A parte il riferimento, quale norma interposta agli articoli 8-quinquies e sexies [recte, art. 1-lett. b, quinquies e sexies] del decreto-legislativo 30 dicembre 1992, n. 502, mentre nel ricorso contro la legge della Regione Puglia si fa riferimento all’art. 1, comma 7, del citato d.lgs. n. 502 del 1992, anche in questo caso la norma interposta più significativa è individuata dal Governo nell’art. 2, comma 80, della legge 23 dicembre 2009, n. 191 (in quanto quelle del d.lgs. n. 502 del 1992 assumono una valenza sostazialmente programmatica, non a caso, non valorizzate dalla giurisprudenza costituzionale citata nel ricorso).
Nel caso all’esame, significativo è il richiamo – contenuto nel ricorso, di cui, peraltro, si assume violazione di giudicato - della sentenza n. 197 del 2024, che ha deciso nel senso dell’illegittimità costituzionale dell’art. 49 della legge regionale n. 3/2024, di cui la norma regionale impugnata costituirebbe (asseritamente, una non consentita) sostanziale riedizione.

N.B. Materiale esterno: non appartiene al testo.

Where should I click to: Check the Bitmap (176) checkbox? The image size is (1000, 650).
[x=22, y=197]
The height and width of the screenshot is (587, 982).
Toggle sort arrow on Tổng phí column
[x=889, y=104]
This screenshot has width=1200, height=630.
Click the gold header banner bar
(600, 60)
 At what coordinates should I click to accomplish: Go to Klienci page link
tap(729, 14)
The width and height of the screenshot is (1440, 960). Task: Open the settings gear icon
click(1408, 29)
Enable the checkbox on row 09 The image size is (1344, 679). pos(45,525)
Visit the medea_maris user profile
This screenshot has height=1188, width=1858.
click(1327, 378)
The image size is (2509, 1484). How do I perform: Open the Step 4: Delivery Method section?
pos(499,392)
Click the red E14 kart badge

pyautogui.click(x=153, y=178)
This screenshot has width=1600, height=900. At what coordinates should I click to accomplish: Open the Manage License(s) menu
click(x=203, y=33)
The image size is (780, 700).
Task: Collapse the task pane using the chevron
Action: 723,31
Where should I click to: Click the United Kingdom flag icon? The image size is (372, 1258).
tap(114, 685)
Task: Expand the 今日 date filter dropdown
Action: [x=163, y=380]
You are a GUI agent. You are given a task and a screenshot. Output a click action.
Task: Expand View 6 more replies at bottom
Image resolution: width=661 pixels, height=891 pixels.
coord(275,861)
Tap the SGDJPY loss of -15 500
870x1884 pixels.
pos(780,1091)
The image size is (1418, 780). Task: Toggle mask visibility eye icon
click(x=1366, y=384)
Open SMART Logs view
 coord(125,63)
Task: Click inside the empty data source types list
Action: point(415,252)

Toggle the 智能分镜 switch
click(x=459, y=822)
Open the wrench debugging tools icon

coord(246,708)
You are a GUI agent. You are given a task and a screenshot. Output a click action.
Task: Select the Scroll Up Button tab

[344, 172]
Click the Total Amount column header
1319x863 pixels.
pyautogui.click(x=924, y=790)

Si vuole qui rimarcare il brano contenuto nel punto 2.1.3. del diritto della citata sentenza n. 197, laddove la Corte ha ritenuto rilevante ai fini del decidere quanto, in proposito, controdedotto dalla difesa regionale, e cioè che “le variazioni in aumento” derivanti dalla nuova spesa sanitaria conseguenti alla norma regionale oggetto di scrutinio non avrebbero comprtato l’esorbitanza dai limiti derivanti dai valori nazionali di riferimento, nel senso che “l’incremento delle tariffe avrebbe trovato copertura nel piano di rientro, così dovendosi considerare superato il divieto di aggravamento delle spese di cui alla norma interposta evocata dal ricorrente” (l’art. 2, comma 80, della legge n. 191 del 2009).
La Corte ha preso in considerazione detta significativa controdeduzione, che trova, infatti, pieno fondamento nella citata norma interposta statale, nel senso dell’operare della preclusione di ulteriori spese sanitarie solo in caso di dimostrato inadempimento del concordato (tra Stato e Regione) piano di rientro dal disavanzo regionale sanitario; tuttavia, la Corte medesima ha superato l’eccezione di merito sollevata dalla difesa regionale sulla base del rilievo che il “dato di fatto allegato” dalla Regione è “rimasto privo di dimostrazione”, tant’è che la difesa erariale, nel corso dell’udienza pubblica lo ha specificamente contestato, “sostenendo che nessuna previsione del piano di rientro ha contemplato la possibilità, per la Regione Siciliana, di aumentare le tariffe per le prestazioni assistenziali indicate dall’art. 49 della legge regionale in esame”.
A tal riguardo, il segnalato passaggio della sentenza n. 197 avvalora quanto (dianzi) osservato con riferimento all’impostazione del ricorso del Governo contro la legge della Regione Puglia (Ricorso per legittimità costituzionale 14 gennaio 2025, n. 2, in GU 1a Serie Speciale - Corte Costituzionale n.5 del 29-1-2025), circa, cioè, il carattere “non inibente”, in sé, della previsione per legge di una prestazione sanitaria da parte di una Regione in disavanzo sanitario dovendosi, piuttosto, previamente acclarare la sussistenza o meno dell’aggravamento della nuova spesa sanitaria introdotta dalla legge regionale in relazione al percorso di ripiano del disavanzo sanitario in cui la Regione versi.
Quanto poi alle criticità dell’impianto del ricorso governativo avverso alla Regione regionale all’esame trovano conferma i rilievi già evidenziati in relazione all’analogo ricorso presentato contro la legge della Regione Puglia, in relazione ad una inversione dell’ordine delle questioni di legittimità costituzionali che avrebbero potuto essere sollevate, essendosi concentrato il Presidente del Consiglio a una formulazione della censura in relazione al parametro di cui all’art. 117, comma 3, Cost. e non anche, e prioritariamente, all’art. 117, comma 2, lett. m), Cost.